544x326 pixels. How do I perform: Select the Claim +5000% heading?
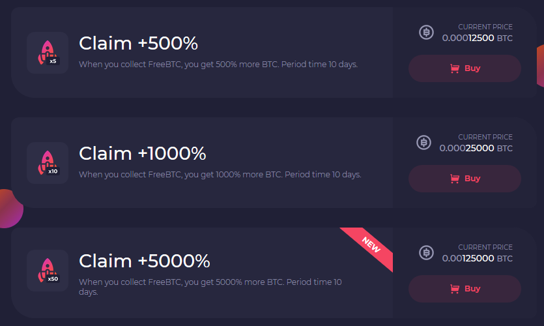145,261
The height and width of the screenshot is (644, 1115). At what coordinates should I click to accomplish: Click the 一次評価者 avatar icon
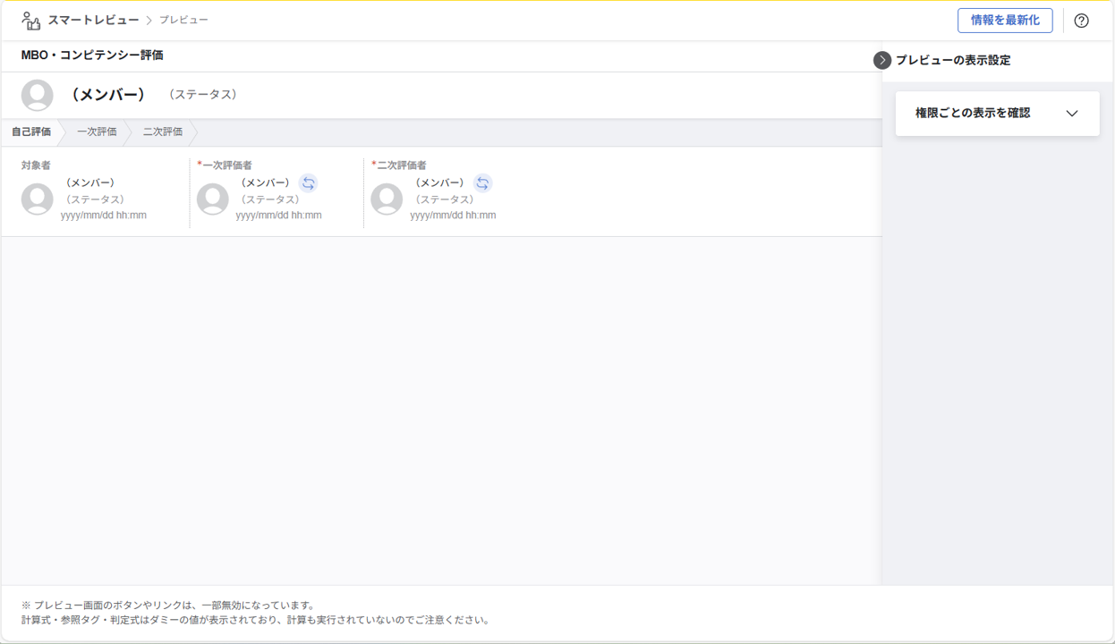213,199
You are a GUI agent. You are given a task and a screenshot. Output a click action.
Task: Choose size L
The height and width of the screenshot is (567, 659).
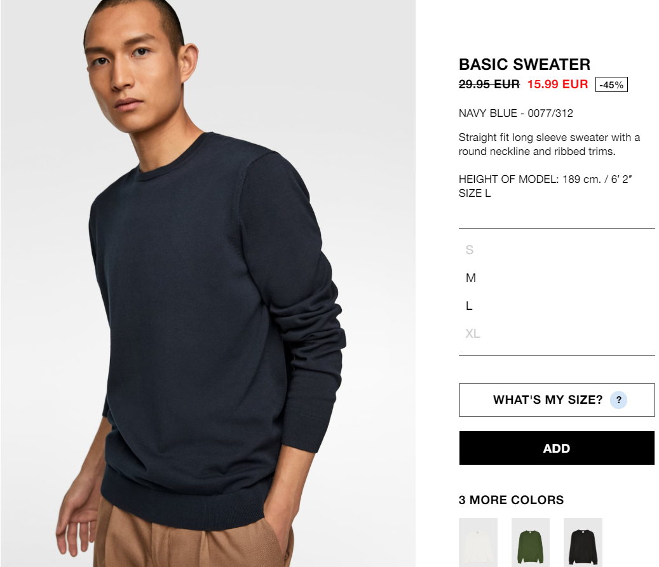tap(469, 306)
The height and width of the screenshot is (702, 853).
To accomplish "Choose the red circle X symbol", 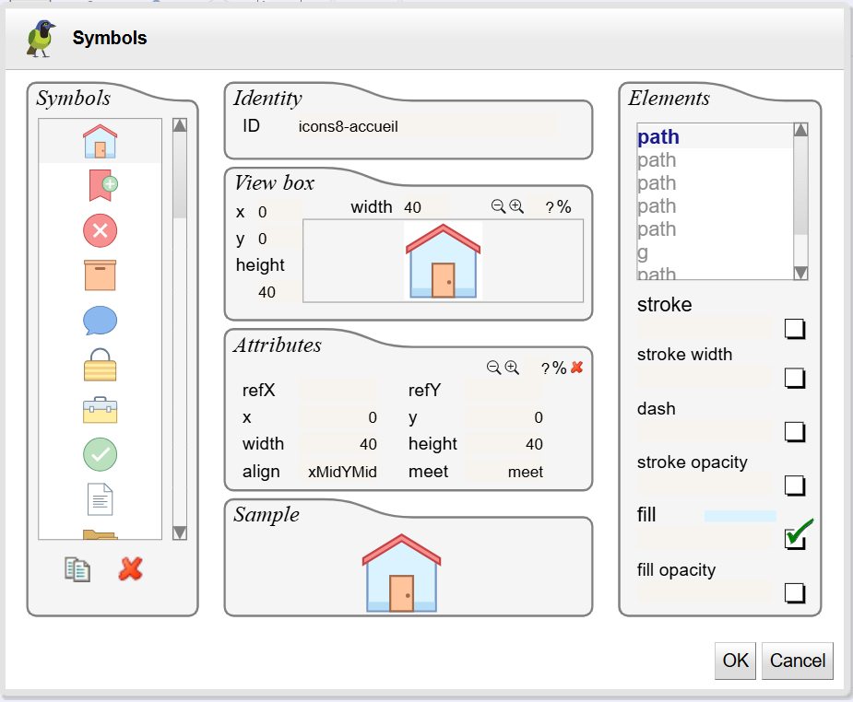I will (x=100, y=230).
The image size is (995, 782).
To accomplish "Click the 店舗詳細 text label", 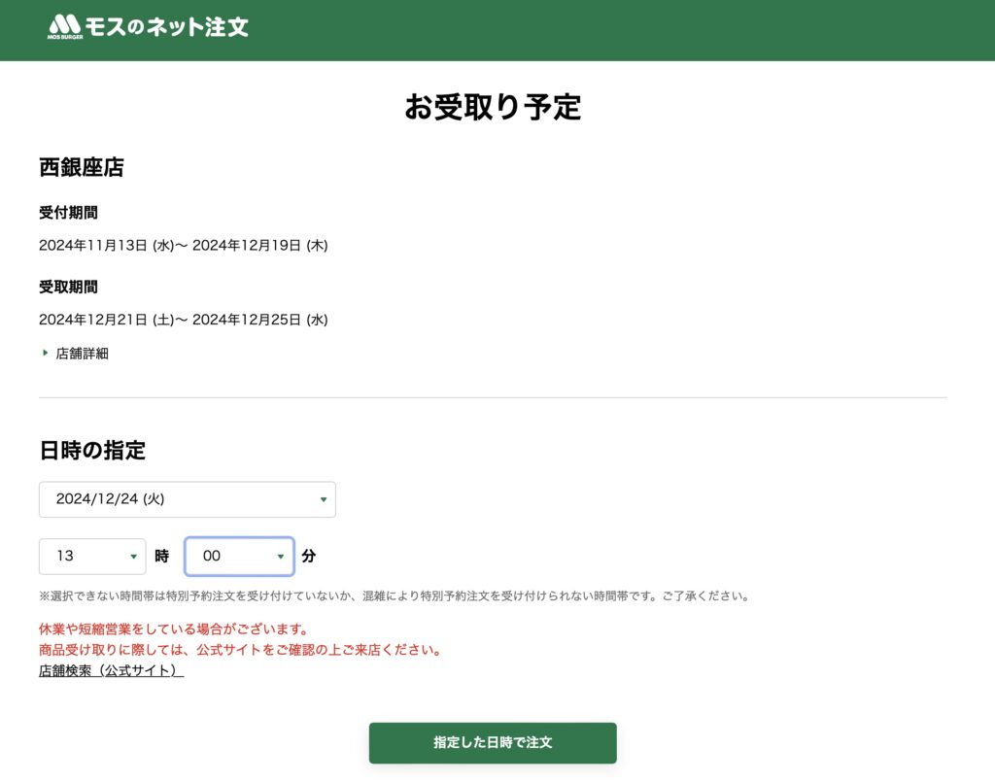I will 82,354.
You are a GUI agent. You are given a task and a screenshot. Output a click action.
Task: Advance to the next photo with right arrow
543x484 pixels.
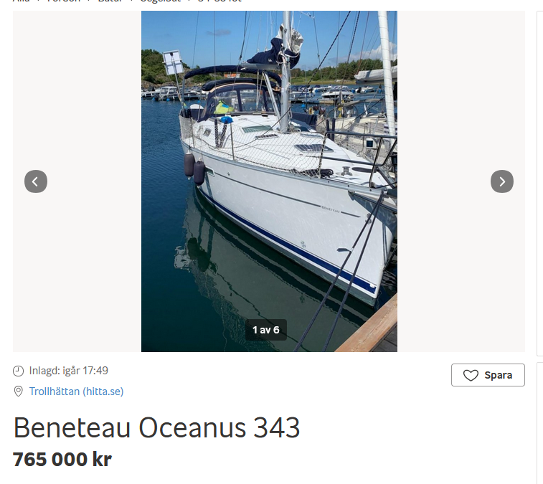point(502,181)
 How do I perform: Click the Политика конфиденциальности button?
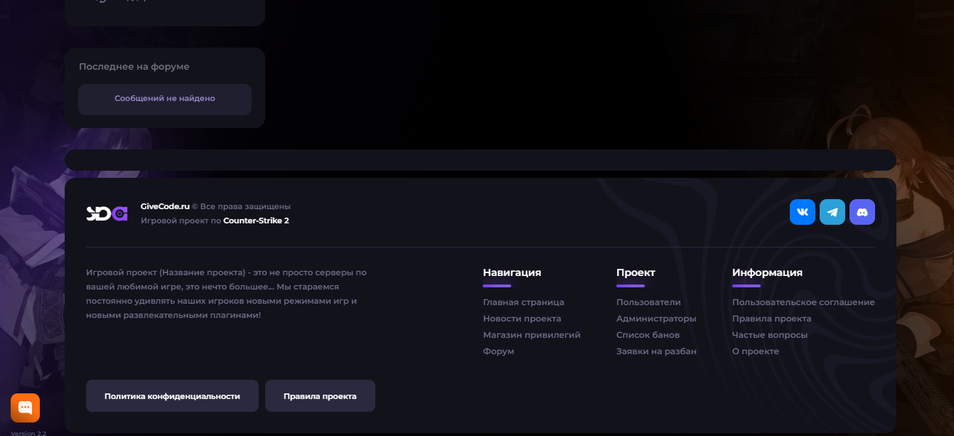pyautogui.click(x=172, y=396)
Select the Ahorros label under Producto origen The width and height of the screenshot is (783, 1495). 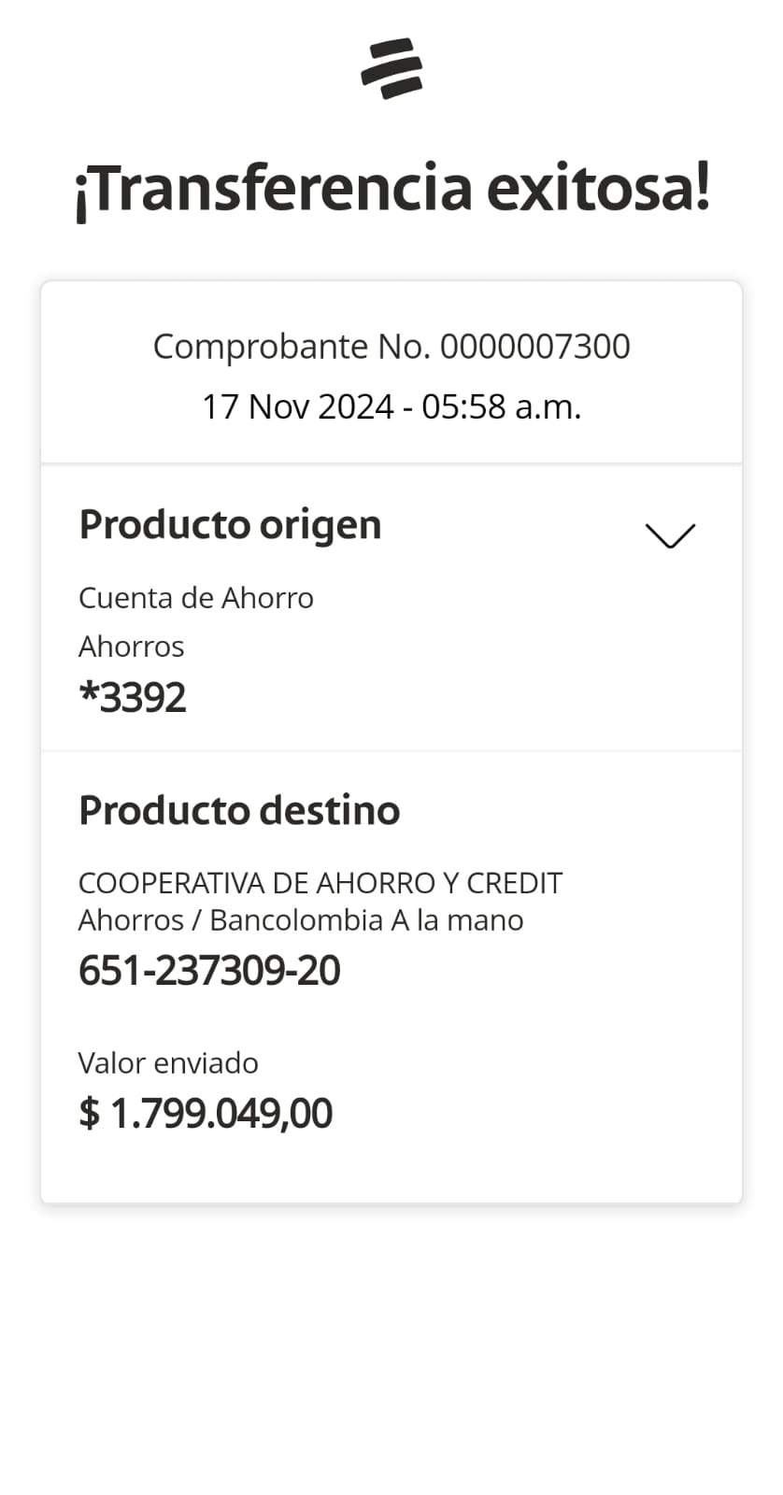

------------------------------------------------

What needs to be done = The output must start at the line holding "543x484 pixels.", end at the last line of the listing above, and show each line exactly; please omit all pictures.

Output of the exercise =
543x484 pixels.
point(502,181)
 How do I perform: Click the Политика конфиденциальности button?
pyautogui.click(x=172, y=396)
Select the Ahorros label under Producto origen The width and height of the screenshot is (783, 1495). 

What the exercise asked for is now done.